The question for this week, then, is whether or not the Pound can muster the strength to record a close well above 1.20.
Jeremy Stretch, a strategist at CIBC Capital Markets, says a close above 1.2050 would leave open the prospect of an extension towards 2022 highs at 1.2190.
However, he cautions that this week's PMI data for October (due Thursday) would need to come in strong for the bullish scenario to be fulfilled.
We are also wary that the Bank of England's Governor Andrew Bailey is due to speak this week (Tuesday), as are a number of other members of the Bank's Monetary Policy Committee (MPC).
The risk is that Bailey sees signs in the recent data that would allow for a quickening in the pace that the Bank cuts interest rates.
"Market participants would be looking for any indications that there is now growing support at the MPC for more aggressive easing ahead. The GBP could remain vulnerable in the very near term as a result even though we recognise that some negatives are in the price of the currency and it no longer looks as overbought or overvalued as before," says Valentin Marinov, Head of FX Strategy at Crédit Agricole.

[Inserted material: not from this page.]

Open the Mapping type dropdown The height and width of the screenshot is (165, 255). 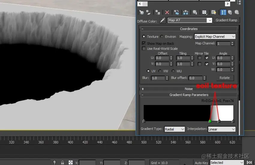[x=215, y=37]
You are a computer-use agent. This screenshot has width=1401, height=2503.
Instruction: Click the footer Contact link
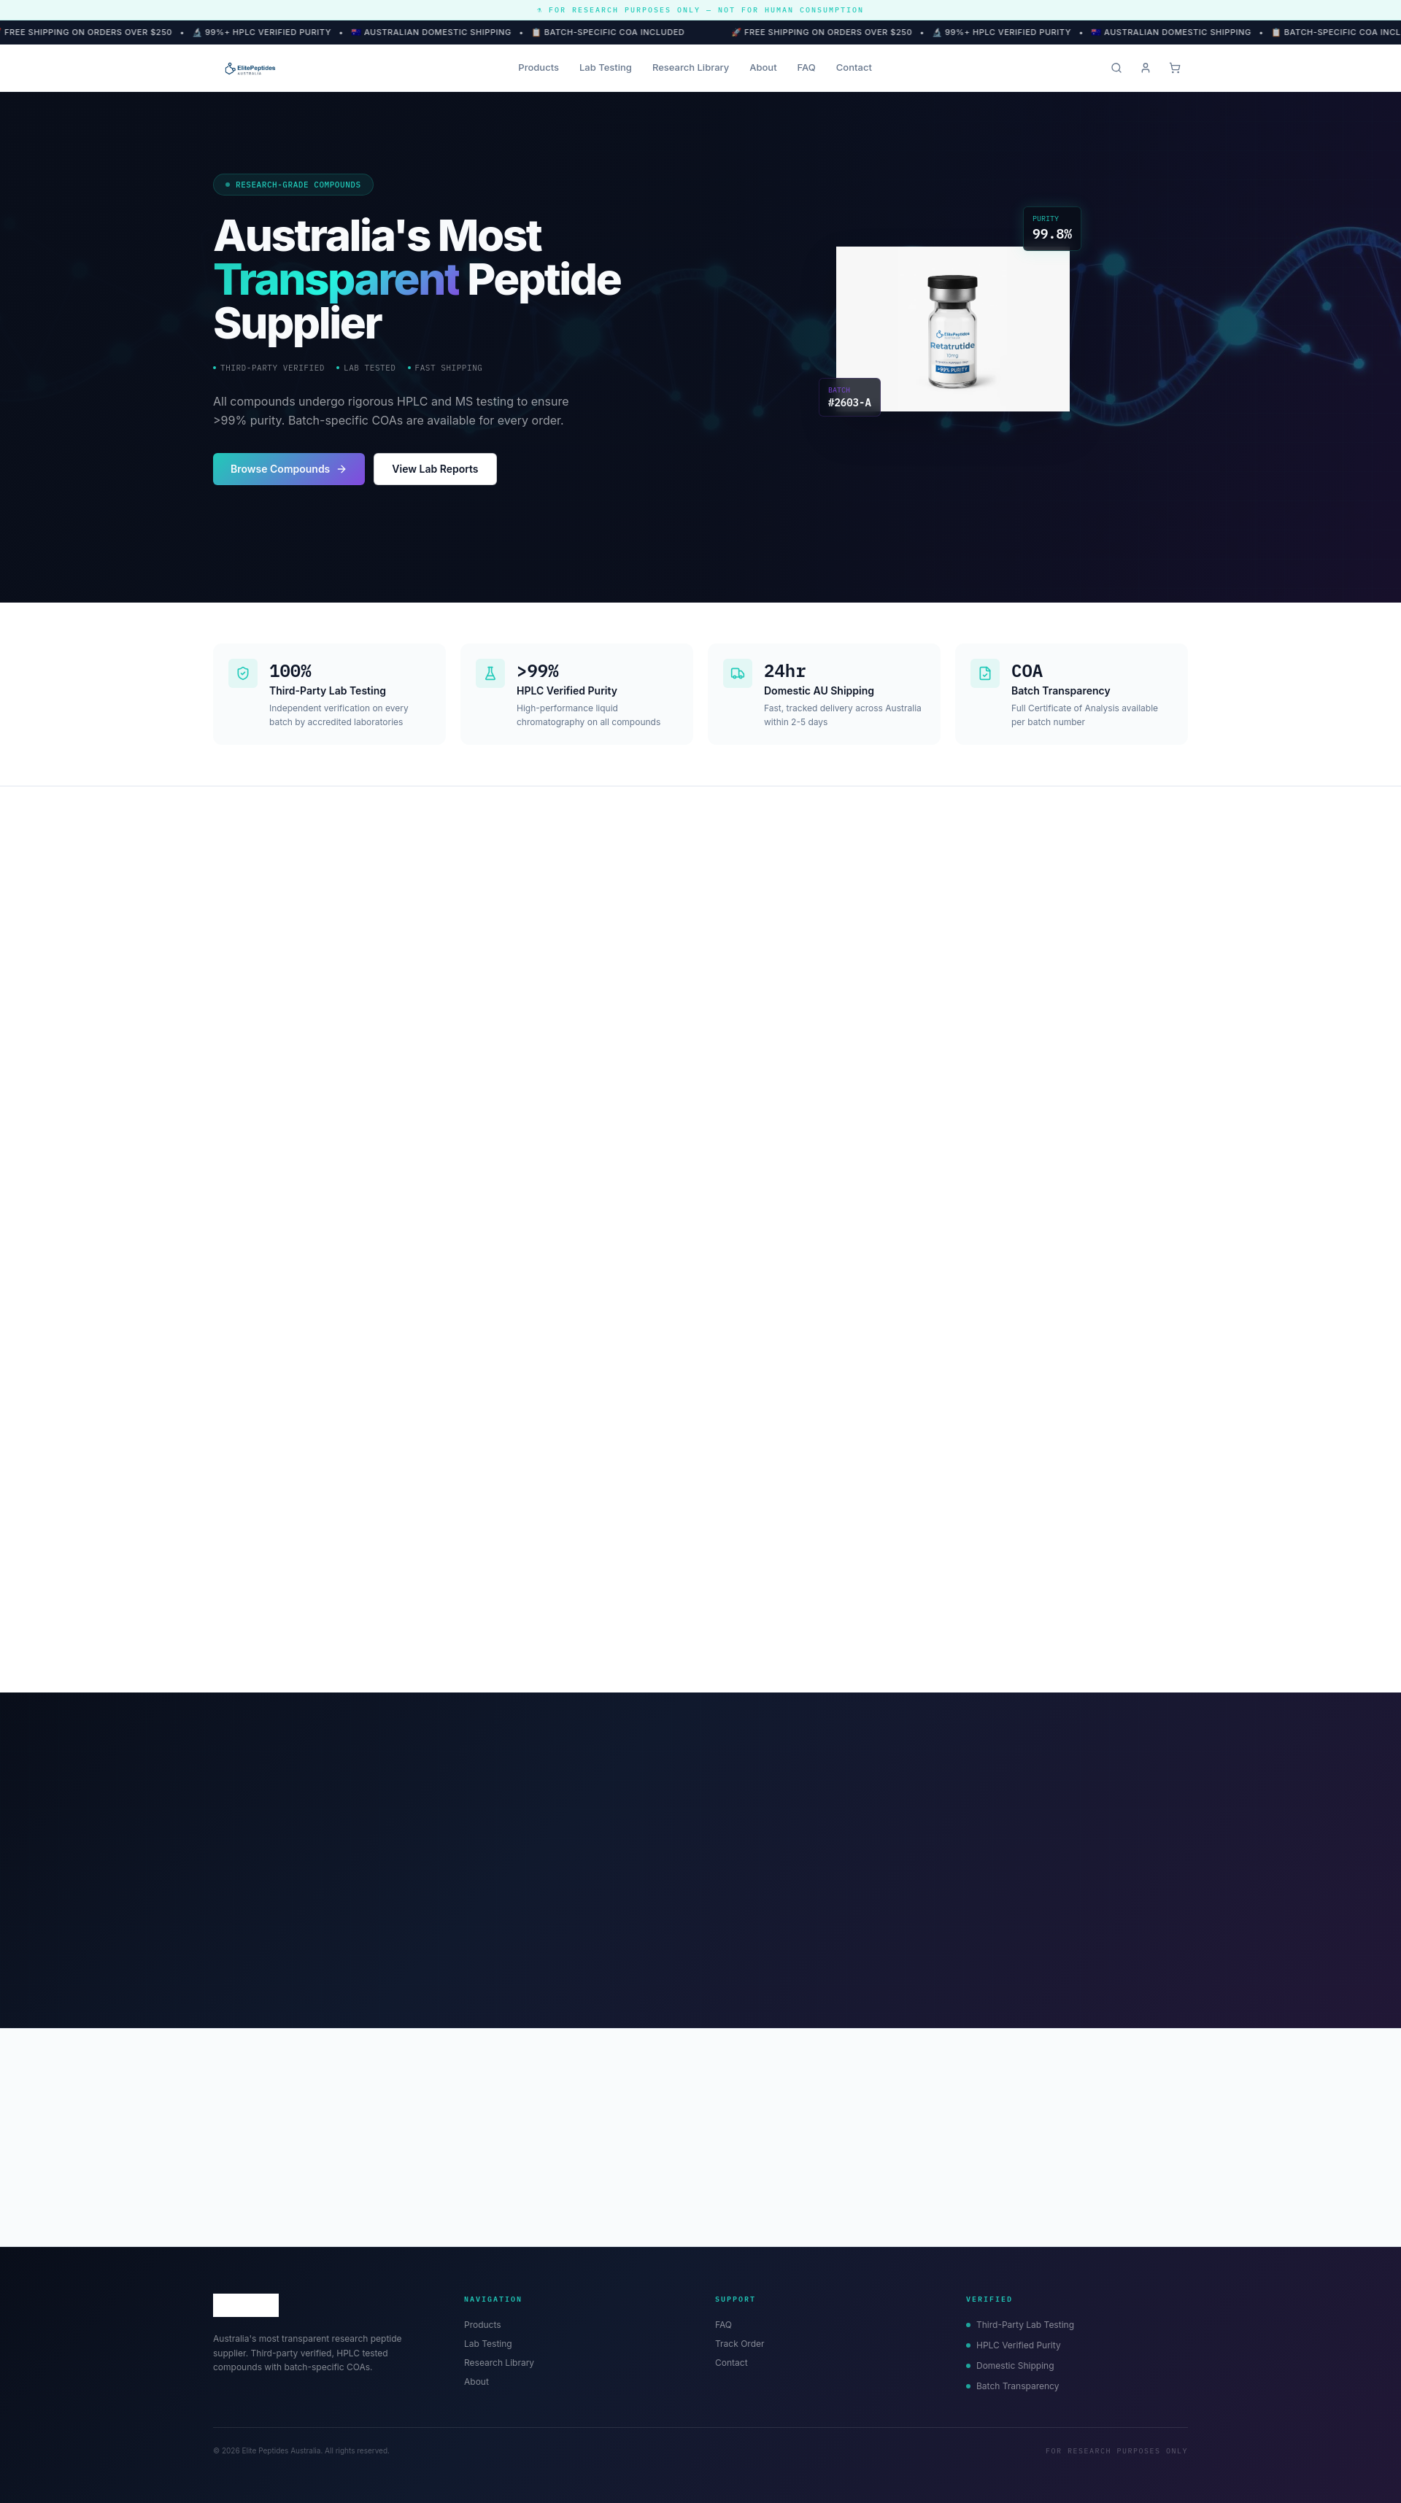[x=732, y=2363]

Last week's inflation figures roundly undershot expectations, and this could allow the MPC to cut in November and then again in December.
A November cut is fully priced by the market and wouldn't offer the Pound any troubles, but December is only priced at about 50/50 odds.
If expectations for December rise towards 100% then the Pound can come under pressure.
Last Friday's stronger-than-forecast UK retail sales activity reinforces the case for a cautious Bank of England easing cycle. On the other hand, additional European Central Bank easing is low, and analysts say this will represent an ongoing drag for the Euro.
"Bottom line: the relative monetary policy trend between the ECB and BOE still favours a lower EUR/GBP," says Elias Haddad, Senior Markets Strategist at Brown Brothers Harriman.